President Joe Biden puts on his face mask as he walks over to sign executive orders. | AP Photo/Evan Vucci
When Joe Biden issued an executive order this week requiring mask-wearing on federal properties, it was framed as the least controversial provision he would issue early in his presidency.
“It’s not a political statement,” he said, “it’s a patriotic act.”
But shortly after the newly elected president uttered that plea, some Republicans made clear that even this ask wouldn’t go over well with them.
“The Biden administration is already headed in the wrong direction,” Rep. Lauren Boebert (R-Colo.) said on Friday. “Continued federal overreach won’t end the Covid-19 pandemic or put food on the table.”
And within days, it became clearer that opponents wouldn’t just complain about the mask mandate, but actively fight it, too.
“Definitely expect lawsuits from our state, private lawsuits,” said Brendan Steinhauser, a Texas-based GOP strategist and former campaign manager to Sen. John Cornyn (R-Texas).
The pushback against Biden’s mask mandate is the earliest, most visceral sign to date that consensus will be nearly impossible to form in a still very-much-divided D.C. And it raises questions about how far the new administration is willing to go to crush what remains of a lethal pandemic, with expectation of 100,000 more deaths in the next month and widespread vaccination still months away.

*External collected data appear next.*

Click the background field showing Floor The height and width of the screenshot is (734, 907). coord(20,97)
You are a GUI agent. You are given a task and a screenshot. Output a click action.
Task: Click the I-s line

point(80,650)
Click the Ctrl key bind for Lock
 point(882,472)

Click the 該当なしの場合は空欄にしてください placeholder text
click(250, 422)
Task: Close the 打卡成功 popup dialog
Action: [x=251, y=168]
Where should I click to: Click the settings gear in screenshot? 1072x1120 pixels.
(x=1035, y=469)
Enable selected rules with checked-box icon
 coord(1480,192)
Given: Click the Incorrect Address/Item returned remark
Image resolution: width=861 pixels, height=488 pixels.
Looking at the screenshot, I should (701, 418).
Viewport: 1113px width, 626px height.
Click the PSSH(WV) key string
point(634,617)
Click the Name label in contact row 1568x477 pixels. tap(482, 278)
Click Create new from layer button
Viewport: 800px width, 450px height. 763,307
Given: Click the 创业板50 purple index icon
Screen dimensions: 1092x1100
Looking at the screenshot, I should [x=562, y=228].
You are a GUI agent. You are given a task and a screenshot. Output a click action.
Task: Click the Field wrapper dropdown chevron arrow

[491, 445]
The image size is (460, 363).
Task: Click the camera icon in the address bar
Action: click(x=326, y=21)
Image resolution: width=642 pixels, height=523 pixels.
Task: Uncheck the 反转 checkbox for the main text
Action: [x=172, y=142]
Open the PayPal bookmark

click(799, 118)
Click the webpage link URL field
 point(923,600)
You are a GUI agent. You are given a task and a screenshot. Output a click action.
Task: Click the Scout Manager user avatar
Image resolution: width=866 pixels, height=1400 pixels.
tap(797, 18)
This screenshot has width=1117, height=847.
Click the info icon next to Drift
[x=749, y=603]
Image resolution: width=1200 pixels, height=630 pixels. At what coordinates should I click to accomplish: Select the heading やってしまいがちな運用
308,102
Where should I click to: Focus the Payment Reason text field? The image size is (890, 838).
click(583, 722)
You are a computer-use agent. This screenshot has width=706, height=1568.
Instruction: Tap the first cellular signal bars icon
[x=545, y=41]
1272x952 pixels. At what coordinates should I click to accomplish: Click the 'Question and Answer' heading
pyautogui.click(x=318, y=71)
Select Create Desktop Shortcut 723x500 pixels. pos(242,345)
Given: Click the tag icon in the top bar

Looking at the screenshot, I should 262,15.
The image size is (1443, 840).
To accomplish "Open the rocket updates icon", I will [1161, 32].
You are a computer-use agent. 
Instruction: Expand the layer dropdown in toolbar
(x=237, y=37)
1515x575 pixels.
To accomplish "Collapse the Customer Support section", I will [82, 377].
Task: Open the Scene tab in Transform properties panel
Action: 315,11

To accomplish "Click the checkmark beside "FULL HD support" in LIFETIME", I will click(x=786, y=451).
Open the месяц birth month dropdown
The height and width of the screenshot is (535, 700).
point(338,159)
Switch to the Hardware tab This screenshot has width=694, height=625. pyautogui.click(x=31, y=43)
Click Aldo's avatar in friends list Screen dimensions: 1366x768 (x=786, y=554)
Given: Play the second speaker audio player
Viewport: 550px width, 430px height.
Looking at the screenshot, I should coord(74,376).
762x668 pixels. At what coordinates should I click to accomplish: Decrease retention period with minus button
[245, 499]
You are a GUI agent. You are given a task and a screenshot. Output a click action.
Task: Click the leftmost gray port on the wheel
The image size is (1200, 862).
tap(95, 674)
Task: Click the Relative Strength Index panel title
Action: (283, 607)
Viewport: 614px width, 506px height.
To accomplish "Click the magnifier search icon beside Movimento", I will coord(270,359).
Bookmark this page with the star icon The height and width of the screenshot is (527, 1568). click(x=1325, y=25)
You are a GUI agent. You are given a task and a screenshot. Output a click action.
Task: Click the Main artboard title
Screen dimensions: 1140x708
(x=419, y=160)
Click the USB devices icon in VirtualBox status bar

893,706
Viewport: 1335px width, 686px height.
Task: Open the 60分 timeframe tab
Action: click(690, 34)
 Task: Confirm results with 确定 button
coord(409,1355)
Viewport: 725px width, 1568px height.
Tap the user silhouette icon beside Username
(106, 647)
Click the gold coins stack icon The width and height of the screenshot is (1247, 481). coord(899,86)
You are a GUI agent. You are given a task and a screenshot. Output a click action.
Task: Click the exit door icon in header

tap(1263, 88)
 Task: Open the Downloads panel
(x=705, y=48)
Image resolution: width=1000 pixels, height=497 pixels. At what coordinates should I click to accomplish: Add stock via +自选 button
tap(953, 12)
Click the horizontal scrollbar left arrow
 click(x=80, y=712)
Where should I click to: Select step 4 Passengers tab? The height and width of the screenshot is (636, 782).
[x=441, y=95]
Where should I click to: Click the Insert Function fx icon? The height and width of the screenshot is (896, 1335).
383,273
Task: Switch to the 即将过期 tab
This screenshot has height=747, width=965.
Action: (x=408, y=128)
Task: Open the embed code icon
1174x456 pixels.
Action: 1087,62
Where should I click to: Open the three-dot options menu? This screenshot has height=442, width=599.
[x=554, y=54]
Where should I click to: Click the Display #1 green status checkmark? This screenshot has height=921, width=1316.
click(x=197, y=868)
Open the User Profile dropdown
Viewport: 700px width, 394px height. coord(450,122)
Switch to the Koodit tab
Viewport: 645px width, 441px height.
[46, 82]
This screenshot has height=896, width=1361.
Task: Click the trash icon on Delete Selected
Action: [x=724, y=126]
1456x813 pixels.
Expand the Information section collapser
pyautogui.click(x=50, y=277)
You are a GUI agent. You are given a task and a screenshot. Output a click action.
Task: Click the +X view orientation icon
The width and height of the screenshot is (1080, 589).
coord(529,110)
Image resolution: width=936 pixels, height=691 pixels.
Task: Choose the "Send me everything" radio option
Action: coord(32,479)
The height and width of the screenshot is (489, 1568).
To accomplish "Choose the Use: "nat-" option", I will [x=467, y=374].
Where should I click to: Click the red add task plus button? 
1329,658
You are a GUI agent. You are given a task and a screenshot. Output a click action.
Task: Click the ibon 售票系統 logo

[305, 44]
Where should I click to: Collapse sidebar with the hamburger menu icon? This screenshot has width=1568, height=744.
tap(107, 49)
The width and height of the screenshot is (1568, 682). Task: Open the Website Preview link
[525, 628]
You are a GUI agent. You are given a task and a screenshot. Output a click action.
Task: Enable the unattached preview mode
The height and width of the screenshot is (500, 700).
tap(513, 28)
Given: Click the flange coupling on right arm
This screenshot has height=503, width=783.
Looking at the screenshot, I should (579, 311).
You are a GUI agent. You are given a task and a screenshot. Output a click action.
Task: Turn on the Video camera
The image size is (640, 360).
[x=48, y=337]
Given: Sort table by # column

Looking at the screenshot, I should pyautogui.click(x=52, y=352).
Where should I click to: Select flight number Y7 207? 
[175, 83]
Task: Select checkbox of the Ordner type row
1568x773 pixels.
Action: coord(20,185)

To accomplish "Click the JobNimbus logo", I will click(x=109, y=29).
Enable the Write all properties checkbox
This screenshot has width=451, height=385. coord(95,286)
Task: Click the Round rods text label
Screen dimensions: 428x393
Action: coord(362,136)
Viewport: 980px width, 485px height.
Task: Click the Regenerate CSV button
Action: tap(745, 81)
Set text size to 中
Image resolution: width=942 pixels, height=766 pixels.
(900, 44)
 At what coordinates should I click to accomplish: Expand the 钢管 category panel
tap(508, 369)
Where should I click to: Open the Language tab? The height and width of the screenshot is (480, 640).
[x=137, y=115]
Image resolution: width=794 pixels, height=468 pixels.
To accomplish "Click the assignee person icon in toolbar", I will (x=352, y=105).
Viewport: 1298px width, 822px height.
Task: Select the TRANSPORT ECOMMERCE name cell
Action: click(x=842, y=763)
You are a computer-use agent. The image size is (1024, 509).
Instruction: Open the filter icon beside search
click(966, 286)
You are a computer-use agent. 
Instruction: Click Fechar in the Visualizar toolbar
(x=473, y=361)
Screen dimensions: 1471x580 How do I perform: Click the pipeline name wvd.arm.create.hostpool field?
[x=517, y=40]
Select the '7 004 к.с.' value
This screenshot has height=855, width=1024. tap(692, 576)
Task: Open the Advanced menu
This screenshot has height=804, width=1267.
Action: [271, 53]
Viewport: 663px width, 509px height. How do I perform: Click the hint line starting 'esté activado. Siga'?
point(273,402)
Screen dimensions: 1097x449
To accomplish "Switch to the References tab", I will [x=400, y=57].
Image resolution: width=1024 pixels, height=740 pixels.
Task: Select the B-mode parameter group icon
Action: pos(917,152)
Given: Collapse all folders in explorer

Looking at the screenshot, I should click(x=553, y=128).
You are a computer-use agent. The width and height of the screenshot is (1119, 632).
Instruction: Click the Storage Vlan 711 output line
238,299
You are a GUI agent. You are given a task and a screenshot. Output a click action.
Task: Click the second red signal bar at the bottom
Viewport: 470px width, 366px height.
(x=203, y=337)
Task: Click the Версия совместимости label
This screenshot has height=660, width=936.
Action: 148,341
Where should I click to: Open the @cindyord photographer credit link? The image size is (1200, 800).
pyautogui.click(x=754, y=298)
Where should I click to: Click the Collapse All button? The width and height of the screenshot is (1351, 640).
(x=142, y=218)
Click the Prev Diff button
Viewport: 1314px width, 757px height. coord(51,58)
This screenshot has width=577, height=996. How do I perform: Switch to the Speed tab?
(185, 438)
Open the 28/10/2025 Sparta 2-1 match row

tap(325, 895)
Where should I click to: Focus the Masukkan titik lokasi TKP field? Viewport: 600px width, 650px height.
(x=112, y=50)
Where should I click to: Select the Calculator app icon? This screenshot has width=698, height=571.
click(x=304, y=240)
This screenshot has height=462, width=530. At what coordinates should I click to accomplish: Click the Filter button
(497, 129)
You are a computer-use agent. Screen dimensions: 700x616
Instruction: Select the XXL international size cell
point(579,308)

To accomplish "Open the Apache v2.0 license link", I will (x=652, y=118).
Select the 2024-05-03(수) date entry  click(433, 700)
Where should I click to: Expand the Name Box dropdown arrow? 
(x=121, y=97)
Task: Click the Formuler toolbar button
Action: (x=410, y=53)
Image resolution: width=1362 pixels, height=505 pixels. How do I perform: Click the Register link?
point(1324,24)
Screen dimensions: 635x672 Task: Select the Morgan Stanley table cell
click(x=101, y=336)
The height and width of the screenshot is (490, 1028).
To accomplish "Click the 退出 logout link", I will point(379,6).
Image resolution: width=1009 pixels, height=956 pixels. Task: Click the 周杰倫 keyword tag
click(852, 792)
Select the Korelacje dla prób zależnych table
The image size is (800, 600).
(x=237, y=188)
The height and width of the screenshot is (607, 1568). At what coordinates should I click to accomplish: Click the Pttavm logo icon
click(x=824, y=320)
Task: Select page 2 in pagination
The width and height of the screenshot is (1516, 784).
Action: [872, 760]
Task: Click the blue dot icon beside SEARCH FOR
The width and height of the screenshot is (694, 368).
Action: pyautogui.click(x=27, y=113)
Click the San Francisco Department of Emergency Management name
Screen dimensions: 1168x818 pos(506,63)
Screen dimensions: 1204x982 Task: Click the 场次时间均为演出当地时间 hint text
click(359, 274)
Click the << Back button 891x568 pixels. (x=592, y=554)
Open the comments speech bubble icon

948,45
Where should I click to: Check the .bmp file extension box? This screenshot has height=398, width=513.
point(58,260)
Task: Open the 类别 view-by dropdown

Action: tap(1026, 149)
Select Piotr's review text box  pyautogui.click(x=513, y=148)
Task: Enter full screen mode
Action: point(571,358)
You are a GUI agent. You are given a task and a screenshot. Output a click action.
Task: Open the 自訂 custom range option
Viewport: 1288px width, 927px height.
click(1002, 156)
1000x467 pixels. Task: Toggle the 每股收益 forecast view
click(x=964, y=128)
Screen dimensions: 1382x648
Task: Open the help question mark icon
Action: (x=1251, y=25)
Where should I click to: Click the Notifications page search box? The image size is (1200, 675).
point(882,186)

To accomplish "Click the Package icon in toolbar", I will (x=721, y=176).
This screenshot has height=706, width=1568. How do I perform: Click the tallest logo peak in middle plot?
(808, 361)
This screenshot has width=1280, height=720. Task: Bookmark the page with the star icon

Under the executive order, Biden is directing departments and agencies under his jurisdiction “to immediately take action to require people in federal buildings or on federal lands, on-duty or on-site federal employees, and on-site federal contractors to wear a mask and maintain physical distance,” according to the White House.
But the order also requires masks on various modes of public transportation, including trains, airplanes and intercity buses. And it’s that provision, attorneys who have challenged mask mandates in the past say, that could be the most vulnerable to a legal challenge.
While Republicans are warning about the potential for overreach, it does not appear that the White House will take a direct role in penalizing those who flout the mask mandate. A White House official said that agencies will be tasked with enforcing the order as they see fit. National parks also must abide by the mask order, but the White House says it is allowing for officials overseeing the parks to create their own guidelines for indoor and outdoor spaces on their properties.
At least one attorney who has headed a court case opposing mask mandates, said the language in Biden’s order appeared tightly written, perhaps in anticipation of legal challenges.
“In the summary I reviewed, I see evidence of careful thought and planning to anticipate challenges,” said Seldon Childers, a Florida attorney who has a pending case challenging mask mandates. ”I think they will probably prevail on having authority regulations.”
Scientists and epidemiologists say mask wearing is a critical means to slow the spread of Covid. And it wasn’t a surprise that Biden made the mandate one of his first acts in office. Throughout the campaign, he had pledged to take the action on the first day of his presidency.
But the pushback has, nevertheless, been visceral. A month ago, Rep. Chip Roy (R-Texas) was chiding Biden’s mask mandate idea on Twitter. “On day one,” he said, “I will tell you to kiss my ass.”
And, after the formal introduction of the mandate, Republicans went after BIden, calling him a hypocrite for not wearing a mask at the Lincoln Memorial hours after he had signed the mandate.
“Typical Democrat – rules for thee, not for me,” former Trump campaign official Marc Lotter tweeted.
Ari Fleischer, former press secretary to George W. Bush, tweeted a New York Post story entitled “President Biden ditches mask at Lincoln Memorial hours after mandate.”
In a press briefing on Thursday, a Fox News reporter pressed White House press secretary Jen Psaki on whether Biden was practicing what he preached.
“We take a number of Covid precautions, as you know here, in terms of testing, social distancing, mask wearing ourselves, as we do every single day,” Psaki said.
Pushing against scientific consensus, Florida state Rep. Anthony Sabatini, who has filed more than a dozen local lawsuits to battle mask mandates in counties across the state, challenged the notion that masks actually reduce the spread of the virus. He pointed to California, where compliance is high even as cases of Covid-19 have soared. He also insisted that there was no practical point to it, since, he argued, most federal properties are already requiring masks and cast Biden’s move as political.
“I think he’s the guy that it’s all about optics it’s not really about results,” Sabatini said. “He wants to get his message across that he cares. He cares more about looking like he’s doing something.”
Biden advisers don’t necessarily dispute the idea that the point of the order is not the mandate itself but the optics and message it sends. They say Biden felt it was important for Americans to hear a clear message on the benefits of mask-wearing — with one White House official saying there was “no unifying standard” under Donald Trump. But the edict is also part of what they described as an all-hands-on-deck effort to contain the spread of the virus at a time that Biden has repeatedly warned would be a “dark winter.” And the more compliance with mask wearing, Biden advisers say, the more the country has an opportunity to drive down the spread of the virus.
Mark Scott and Tina Nguyen contributed to this report.